Return the exact lines spanning from the line with "Image resolution: width=1372" through the last line of the entries, boundaries included, and no others.

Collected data
•••••

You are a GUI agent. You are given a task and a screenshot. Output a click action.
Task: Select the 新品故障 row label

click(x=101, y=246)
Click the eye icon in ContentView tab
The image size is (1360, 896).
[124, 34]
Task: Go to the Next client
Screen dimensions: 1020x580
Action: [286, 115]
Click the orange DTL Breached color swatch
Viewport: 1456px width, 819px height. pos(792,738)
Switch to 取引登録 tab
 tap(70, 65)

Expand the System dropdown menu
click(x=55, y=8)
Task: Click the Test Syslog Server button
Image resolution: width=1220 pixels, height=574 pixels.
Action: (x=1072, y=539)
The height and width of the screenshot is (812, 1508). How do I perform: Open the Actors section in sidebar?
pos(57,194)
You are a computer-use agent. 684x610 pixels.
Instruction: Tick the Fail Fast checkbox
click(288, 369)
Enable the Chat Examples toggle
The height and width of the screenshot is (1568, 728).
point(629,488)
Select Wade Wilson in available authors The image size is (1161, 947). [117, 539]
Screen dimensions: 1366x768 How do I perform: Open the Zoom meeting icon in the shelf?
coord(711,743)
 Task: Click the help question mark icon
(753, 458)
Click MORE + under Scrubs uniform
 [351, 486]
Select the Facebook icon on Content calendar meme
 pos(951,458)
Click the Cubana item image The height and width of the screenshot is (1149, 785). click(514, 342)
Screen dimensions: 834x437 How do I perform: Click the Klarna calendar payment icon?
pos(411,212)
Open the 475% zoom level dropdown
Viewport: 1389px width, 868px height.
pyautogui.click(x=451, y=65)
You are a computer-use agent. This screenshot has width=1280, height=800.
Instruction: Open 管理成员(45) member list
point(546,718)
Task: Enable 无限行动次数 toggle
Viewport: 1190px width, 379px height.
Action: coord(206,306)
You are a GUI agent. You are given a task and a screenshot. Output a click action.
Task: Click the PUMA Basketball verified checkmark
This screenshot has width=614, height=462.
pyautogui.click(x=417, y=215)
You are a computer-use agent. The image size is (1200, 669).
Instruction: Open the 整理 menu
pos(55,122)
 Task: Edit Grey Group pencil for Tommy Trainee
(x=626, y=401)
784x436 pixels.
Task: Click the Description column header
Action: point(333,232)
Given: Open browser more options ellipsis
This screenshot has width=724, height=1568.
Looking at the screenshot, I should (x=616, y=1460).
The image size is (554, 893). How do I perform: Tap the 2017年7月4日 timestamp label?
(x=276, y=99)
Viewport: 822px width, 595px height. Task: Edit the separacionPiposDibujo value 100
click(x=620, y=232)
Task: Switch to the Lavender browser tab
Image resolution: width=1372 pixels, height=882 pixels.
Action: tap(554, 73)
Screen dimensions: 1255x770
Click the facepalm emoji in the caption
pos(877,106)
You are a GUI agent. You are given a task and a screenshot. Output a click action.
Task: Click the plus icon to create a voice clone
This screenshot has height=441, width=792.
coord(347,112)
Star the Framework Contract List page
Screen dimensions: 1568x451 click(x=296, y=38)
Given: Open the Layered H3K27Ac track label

•••••

Exercise result -
Image resolution: width=1372 pixels, height=882 pixels.
Action: tap(554, 73)
Screen dimensions: 1255x770
Click the facepalm emoji in the caption
pos(877,106)
You are a GUI agent. You are given a task and a screenshot. Output a click action.
Task: Click the plus icon to create a voice clone
This screenshot has height=441, width=792.
coord(347,112)
Star the Framework Contract List page
Screen dimensions: 1568x451 click(x=296, y=38)
Given: Open the Layered H3K27Ac track label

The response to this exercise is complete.